- [What is expected]
Convert the material, from its first line through the line containing "(x=371, y=707)" inclusive, into a JSON list of strings with one string per line and blank lines omitted.
--- START Extracted information ---
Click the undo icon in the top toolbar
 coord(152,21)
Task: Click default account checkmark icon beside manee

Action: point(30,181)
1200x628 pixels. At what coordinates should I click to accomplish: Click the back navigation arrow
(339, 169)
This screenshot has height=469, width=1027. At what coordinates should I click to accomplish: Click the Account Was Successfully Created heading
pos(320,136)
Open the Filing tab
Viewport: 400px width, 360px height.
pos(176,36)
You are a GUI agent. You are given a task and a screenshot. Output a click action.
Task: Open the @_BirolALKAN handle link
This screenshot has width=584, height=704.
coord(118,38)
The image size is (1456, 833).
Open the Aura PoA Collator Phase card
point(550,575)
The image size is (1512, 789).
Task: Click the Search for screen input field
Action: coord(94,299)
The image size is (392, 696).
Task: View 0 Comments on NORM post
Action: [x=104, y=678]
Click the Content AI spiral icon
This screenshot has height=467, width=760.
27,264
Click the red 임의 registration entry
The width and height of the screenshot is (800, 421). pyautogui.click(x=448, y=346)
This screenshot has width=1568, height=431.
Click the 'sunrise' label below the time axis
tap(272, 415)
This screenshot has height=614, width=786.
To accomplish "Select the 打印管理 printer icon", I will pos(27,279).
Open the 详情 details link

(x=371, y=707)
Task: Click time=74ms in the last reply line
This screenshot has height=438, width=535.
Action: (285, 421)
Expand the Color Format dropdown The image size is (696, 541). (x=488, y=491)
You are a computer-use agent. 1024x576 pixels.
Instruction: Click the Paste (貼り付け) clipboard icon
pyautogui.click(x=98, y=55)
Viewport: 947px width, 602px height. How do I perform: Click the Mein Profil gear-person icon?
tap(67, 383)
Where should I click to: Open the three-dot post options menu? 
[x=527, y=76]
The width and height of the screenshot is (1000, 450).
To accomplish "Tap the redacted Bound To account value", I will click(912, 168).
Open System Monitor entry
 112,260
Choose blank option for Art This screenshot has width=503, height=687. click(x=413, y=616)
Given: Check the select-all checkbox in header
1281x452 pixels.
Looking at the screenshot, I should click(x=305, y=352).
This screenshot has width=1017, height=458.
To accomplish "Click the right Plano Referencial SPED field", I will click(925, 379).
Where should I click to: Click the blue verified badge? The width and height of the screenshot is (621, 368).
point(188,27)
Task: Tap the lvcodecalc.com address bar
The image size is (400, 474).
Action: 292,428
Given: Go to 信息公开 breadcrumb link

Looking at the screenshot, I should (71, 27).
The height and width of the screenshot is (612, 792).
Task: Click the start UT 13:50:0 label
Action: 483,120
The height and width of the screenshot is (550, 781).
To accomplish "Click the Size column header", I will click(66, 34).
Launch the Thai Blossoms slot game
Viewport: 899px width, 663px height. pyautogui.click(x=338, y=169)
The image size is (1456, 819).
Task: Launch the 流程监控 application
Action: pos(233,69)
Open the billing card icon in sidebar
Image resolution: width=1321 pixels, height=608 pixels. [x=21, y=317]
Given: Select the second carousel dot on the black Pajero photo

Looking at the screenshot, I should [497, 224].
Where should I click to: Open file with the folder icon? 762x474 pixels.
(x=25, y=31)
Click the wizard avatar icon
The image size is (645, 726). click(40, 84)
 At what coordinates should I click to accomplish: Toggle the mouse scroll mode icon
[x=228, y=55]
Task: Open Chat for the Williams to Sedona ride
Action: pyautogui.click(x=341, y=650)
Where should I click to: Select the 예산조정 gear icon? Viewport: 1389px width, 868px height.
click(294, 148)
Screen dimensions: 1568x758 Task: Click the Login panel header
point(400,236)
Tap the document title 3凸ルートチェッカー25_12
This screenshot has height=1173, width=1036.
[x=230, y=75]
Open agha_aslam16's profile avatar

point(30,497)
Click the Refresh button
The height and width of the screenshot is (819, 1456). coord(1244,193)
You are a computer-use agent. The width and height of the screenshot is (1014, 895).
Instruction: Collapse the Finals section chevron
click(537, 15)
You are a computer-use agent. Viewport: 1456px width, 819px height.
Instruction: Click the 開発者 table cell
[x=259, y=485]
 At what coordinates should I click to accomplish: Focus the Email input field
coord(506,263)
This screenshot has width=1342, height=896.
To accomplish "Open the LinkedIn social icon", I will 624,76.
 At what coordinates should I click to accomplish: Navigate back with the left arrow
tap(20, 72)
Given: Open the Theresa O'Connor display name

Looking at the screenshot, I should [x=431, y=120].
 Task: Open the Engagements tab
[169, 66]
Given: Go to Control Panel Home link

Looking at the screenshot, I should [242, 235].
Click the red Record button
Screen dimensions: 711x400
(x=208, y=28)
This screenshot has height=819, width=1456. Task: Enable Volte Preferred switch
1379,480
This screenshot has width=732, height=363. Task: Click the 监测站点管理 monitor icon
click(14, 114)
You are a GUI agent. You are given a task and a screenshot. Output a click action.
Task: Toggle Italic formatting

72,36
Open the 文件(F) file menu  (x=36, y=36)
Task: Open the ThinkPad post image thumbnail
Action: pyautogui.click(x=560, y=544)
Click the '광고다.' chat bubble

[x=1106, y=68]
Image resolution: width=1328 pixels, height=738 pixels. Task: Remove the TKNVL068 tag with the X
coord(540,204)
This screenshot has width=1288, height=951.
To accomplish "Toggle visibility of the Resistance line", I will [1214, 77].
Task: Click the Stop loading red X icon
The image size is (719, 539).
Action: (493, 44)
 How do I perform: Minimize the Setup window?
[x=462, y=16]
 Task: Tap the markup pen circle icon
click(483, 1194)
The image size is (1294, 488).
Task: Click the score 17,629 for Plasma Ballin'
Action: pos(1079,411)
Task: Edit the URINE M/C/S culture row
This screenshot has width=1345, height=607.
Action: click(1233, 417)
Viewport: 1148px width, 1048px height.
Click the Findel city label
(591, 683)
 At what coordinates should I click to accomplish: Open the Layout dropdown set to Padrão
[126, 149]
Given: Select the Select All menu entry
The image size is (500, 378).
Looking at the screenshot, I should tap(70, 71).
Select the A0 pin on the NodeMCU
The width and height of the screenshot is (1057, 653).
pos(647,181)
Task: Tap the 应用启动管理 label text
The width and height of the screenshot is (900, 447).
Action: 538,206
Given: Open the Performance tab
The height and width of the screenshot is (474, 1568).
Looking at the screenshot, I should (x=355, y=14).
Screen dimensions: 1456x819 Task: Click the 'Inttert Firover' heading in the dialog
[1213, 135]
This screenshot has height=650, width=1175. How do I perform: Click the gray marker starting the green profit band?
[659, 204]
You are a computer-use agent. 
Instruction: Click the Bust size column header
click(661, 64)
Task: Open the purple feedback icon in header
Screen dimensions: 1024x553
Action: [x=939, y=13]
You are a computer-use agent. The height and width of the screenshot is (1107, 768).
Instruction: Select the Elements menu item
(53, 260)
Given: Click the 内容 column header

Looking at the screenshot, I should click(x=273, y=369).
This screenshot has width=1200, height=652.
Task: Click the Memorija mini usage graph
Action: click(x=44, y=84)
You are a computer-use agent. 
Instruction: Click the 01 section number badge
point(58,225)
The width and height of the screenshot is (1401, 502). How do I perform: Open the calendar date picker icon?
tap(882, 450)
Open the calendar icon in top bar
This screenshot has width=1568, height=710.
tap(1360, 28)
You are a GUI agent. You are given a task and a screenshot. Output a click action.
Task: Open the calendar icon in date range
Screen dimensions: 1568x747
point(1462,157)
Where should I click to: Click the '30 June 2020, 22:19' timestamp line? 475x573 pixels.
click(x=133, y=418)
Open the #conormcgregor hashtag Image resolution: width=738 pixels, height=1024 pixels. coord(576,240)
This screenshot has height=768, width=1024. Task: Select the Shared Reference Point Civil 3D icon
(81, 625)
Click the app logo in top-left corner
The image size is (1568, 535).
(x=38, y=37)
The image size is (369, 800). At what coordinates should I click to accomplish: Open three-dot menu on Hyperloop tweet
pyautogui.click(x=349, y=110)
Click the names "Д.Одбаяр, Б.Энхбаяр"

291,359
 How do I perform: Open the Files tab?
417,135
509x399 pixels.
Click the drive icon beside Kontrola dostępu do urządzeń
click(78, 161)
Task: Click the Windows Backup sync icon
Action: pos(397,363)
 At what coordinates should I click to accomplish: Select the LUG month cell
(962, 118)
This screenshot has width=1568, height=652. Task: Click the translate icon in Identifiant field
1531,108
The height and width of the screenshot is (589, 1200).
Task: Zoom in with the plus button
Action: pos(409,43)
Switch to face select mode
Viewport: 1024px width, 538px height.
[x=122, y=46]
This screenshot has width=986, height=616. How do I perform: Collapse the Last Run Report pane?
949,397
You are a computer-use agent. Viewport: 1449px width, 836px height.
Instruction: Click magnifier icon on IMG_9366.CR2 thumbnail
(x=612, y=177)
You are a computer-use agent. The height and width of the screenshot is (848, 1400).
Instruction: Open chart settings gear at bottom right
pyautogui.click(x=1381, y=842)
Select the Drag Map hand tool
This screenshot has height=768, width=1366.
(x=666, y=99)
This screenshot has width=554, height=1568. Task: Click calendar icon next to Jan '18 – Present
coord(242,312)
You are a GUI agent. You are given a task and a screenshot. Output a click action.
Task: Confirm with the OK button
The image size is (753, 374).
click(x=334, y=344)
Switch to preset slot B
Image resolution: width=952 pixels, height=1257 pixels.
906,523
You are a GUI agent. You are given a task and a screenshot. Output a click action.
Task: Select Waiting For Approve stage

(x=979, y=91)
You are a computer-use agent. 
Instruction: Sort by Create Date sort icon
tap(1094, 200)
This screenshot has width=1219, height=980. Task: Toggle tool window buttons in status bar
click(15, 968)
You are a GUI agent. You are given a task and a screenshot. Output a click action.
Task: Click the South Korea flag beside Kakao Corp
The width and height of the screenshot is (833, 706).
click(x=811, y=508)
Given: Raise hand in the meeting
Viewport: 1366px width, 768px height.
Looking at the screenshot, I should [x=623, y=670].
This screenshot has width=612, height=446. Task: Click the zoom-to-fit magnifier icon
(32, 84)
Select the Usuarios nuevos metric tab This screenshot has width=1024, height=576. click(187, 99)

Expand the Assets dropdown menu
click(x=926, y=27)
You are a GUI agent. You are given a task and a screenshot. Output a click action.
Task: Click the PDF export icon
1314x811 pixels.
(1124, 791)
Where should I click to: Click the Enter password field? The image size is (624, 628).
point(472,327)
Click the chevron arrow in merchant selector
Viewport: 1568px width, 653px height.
--- END Extracted information ---
- [Response to the task]
[
  "Click the undo icon in the top toolbar",
  " coord(152,21)",
  "Task: Click default account checkmark icon beside manee",
  "Action: point(30,181)",
  "1200x628 pixels. At what coordinates should I click to accomplish: Click the back navigation arrow",
  "(339, 169)",
  "This screenshot has height=469, width=1027. At what coordinates should I click to accomplish: Click the Account Was Successfully Created heading",
  "pos(320,136)",
  "Open the Filing tab",
  "Viewport: 400px width, 360px height.",
  "pos(176,36)",
  "You are a GUI agent. You are given a task and a screenshot. Output a click action.",
  "Task: Open the @_BirolALKAN handle link",
  "This screenshot has width=584, height=704.",
  "coord(118,38)",
  "The image size is (1456, 833).",
  "Open the Aura PoA Collator Phase card",
  "point(550,575)",
  "The image size is (1512, 789).",
  "Task: Click the Search for screen input field",
  "Action: coord(94,299)",
  "The image size is (392, 696).",
  "Task: View 0 Comments on NORM post",
  "Action: [x=104, y=678]",
  "Click the Content AI spiral icon",
  "This screenshot has height=467, width=760.",
  "27,264",
  "Click the red 임의 registration entry",
  "The width and height of the screenshot is (800, 421). pyautogui.click(x=448, y=346)",
  "This screenshot has width=1568, height=431.",
  "Click the 'sunrise' label below the time axis",
  "tap(272, 415)",
  "This screenshot has height=614, width=786.",
  "To accomplish \"Select the 打印管理 printer icon\", I will pos(27,279).",
  "Open the 详情 details link",
  "(x=371, y=707)"
]